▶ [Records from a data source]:
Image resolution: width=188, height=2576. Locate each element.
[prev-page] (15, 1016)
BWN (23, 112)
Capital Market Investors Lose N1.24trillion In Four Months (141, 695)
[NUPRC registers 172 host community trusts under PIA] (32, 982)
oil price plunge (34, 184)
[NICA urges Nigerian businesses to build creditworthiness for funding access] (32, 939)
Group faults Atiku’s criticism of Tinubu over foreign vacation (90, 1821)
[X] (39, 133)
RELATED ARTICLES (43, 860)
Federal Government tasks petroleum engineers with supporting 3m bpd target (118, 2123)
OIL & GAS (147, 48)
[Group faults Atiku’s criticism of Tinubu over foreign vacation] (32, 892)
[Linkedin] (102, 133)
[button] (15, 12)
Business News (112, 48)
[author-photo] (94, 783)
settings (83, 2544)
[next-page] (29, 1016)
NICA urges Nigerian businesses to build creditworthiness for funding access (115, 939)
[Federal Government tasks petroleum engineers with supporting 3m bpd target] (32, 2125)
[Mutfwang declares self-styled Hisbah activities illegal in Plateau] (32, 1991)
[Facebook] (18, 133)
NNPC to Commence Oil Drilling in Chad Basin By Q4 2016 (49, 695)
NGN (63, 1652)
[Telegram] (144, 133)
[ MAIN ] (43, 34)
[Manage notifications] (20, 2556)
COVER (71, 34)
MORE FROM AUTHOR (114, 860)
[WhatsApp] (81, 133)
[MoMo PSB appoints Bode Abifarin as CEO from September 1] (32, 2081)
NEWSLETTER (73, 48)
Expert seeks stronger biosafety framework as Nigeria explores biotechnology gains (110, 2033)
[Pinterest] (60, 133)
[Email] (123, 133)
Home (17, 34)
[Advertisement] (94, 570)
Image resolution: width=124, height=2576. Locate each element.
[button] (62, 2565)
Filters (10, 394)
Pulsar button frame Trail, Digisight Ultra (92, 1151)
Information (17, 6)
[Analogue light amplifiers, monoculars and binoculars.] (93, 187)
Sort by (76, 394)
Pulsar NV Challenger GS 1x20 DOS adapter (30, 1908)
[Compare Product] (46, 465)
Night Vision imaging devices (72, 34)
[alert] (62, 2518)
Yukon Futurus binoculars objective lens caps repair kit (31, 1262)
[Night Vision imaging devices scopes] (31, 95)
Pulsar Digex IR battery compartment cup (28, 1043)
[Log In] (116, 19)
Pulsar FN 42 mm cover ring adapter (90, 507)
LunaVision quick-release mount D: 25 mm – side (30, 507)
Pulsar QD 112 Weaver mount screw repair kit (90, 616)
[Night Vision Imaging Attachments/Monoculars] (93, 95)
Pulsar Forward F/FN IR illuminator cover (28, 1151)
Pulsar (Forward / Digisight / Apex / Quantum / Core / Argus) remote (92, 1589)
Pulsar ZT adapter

▶ [About this task]: Each record above should be returned exactly as written.

▶ [The completed task]:
Image resolution: width=188, height=2576. Locate each element.
[prev-page] (15, 1016)
BWN (23, 112)
Capital Market Investors Lose N1.24trillion In Four Months (141, 695)
[NUPRC registers 172 host community trusts under PIA] (32, 982)
oil price plunge (34, 184)
[NICA urges Nigerian businesses to build creditworthiness for funding access] (32, 939)
Group faults Atiku’s criticism of Tinubu over foreign vacation (90, 1821)
[X] (39, 133)
RELATED ARTICLES (43, 860)
Federal Government tasks petroleum engineers with supporting 3m bpd target (118, 2123)
OIL & GAS (147, 48)
[Group faults Atiku’s criticism of Tinubu over foreign vacation] (32, 892)
[Linkedin] (102, 133)
[button] (15, 12)
Business News (112, 48)
[author-photo] (94, 783)
settings (83, 2544)
[next-page] (29, 1016)
NICA urges Nigerian businesses to build creditworthiness for funding access (115, 939)
[Federal Government tasks petroleum engineers with supporting 3m bpd target] (32, 2125)
[Mutfwang declares self-styled Hisbah activities illegal in Plateau] (32, 1991)
[Facebook] (18, 133)
NNPC to Commence Oil Drilling in Chad Basin By Q4 2016 (49, 695)
NGN (63, 1652)
[Telegram] (144, 133)
[ MAIN ] (43, 34)
[Manage notifications] (20, 2556)
COVER (71, 34)
MORE FROM AUTHOR (114, 860)
[WhatsApp] (81, 133)
[MoMo PSB appoints Bode Abifarin as CEO from September 1] (32, 2081)
NEWSLETTER (73, 48)
Expert seeks stronger biosafety framework as Nigeria explores biotechnology gains (110, 2033)
[Pinterest] (60, 133)
[Email] (123, 133)
Home (17, 34)
[Advertisement] (94, 570)
Image resolution: width=124, height=2576. Locate each element.
[button] (62, 2565)
Filters (10, 394)
Pulsar button frame Trail, Digisight Ultra (92, 1151)
Information (17, 6)
[Analogue light amplifiers, monoculars and binoculars.] (93, 187)
Sort by (76, 394)
Pulsar NV Challenger GS 1x20 DOS adapter (30, 1908)
[Compare Product] (46, 465)
Night Vision imaging devices (72, 34)
[alert] (62, 2518)
Yukon Futurus binoculars objective lens caps repair kit (31, 1262)
[Night Vision imaging devices scopes] (31, 95)
Pulsar Digex IR battery compartment cup (28, 1043)
[Log In] (116, 19)
Pulsar FN 42 mm cover ring adapter (90, 507)
LunaVision quick-release mount D: 25 mm – side (30, 507)
Pulsar QD 112 Weaver mount screw repair kit (90, 616)
[Night Vision Imaging Attachments/Monoculars] (93, 95)
Pulsar Forward F/FN IR illuminator cover (28, 1151)
Pulsar (Forward / Digisight / Apex / Quantum / Core / Argus) remote (92, 1589)
Pulsar ZT adapter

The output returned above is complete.